___ Supplied records ___

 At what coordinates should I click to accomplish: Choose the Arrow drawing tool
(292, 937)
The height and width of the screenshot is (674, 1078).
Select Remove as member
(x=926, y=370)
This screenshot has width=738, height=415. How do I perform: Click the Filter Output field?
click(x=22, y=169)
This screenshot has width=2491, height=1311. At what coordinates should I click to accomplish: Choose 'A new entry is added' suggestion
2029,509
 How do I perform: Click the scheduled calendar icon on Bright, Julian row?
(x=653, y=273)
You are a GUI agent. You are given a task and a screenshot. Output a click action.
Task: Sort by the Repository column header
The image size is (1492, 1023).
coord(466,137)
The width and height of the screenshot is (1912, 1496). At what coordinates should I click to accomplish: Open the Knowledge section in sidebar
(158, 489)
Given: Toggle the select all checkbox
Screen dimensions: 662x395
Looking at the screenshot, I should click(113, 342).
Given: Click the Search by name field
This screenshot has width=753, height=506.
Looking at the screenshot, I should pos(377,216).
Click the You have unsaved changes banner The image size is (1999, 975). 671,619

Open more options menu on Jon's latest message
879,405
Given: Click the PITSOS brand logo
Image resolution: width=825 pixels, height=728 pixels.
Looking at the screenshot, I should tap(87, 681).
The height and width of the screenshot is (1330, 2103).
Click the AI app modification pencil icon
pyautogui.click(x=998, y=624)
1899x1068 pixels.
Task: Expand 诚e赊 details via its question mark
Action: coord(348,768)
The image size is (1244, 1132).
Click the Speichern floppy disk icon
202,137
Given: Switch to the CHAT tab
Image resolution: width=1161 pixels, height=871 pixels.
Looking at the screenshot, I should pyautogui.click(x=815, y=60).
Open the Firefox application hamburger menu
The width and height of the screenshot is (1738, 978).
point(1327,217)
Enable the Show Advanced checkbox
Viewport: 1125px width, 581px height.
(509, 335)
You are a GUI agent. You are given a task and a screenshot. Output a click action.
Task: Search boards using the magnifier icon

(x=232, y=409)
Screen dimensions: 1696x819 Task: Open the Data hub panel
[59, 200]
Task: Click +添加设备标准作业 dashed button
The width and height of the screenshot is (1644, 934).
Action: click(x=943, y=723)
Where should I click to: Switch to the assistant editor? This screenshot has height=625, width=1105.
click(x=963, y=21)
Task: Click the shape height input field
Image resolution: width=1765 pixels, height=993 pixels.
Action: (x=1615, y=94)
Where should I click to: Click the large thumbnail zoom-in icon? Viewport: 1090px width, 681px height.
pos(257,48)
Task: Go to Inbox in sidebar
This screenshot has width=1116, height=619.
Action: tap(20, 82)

___

__Prompt__: Reproduce all of the entries word for word.

__Answer space__:
 At what coordinates should I click to accomplish: Choose the Arrow drawing tool
(292, 937)
The height and width of the screenshot is (674, 1078).
Select Remove as member
(x=926, y=370)
This screenshot has width=738, height=415. How do I perform: Click the Filter Output field?
click(x=22, y=169)
This screenshot has width=2491, height=1311. At what coordinates should I click to accomplish: Choose 'A new entry is added' suggestion
2029,509
 How do I perform: Click the scheduled calendar icon on Bright, Julian row?
(x=653, y=273)
You are a GUI agent. You are given a task and a screenshot. Output a click action.
Task: Sort by the Repository column header
The image size is (1492, 1023).
coord(466,137)
The width and height of the screenshot is (1912, 1496). At what coordinates should I click to accomplish: Open the Knowledge section in sidebar
(158, 489)
Given: Toggle the select all checkbox
Screen dimensions: 662x395
Looking at the screenshot, I should click(113, 342).
Given: Click the Search by name field
This screenshot has width=753, height=506.
Looking at the screenshot, I should pos(377,216).
Click the You have unsaved changes banner The image size is (1999, 975). 671,619

Open more options menu on Jon's latest message
879,405
Given: Click the PITSOS brand logo
Image resolution: width=825 pixels, height=728 pixels.
Looking at the screenshot, I should tap(87, 681).
The height and width of the screenshot is (1330, 2103).
Click the AI app modification pencil icon
pyautogui.click(x=998, y=624)
1899x1068 pixels.
Task: Expand 诚e赊 details via its question mark
Action: coord(348,768)
The image size is (1244, 1132).
Click the Speichern floppy disk icon
202,137
Given: Switch to the CHAT tab
Image resolution: width=1161 pixels, height=871 pixels.
Looking at the screenshot, I should pyautogui.click(x=815, y=60).
Open the Firefox application hamburger menu
The width and height of the screenshot is (1738, 978).
point(1327,217)
Enable the Show Advanced checkbox
Viewport: 1125px width, 581px height.
(509, 335)
You are a GUI agent. You are given a task and a screenshot. Output a click action.
Task: Search boards using the magnifier icon

(x=232, y=409)
Screen dimensions: 1696x819 Task: Open the Data hub panel
[59, 200]
Task: Click +添加设备标准作业 dashed button
The width and height of the screenshot is (1644, 934).
Action: click(x=943, y=723)
Where should I click to: Switch to the assistant editor? This screenshot has height=625, width=1105.
click(x=963, y=21)
Task: Click the shape height input field
Image resolution: width=1765 pixels, height=993 pixels.
Action: (x=1615, y=94)
Where should I click to: Click the large thumbnail zoom-in icon? Viewport: 1090px width, 681px height.
pos(257,48)
Task: Go to Inbox in sidebar
This screenshot has width=1116, height=619.
Action: tap(20, 82)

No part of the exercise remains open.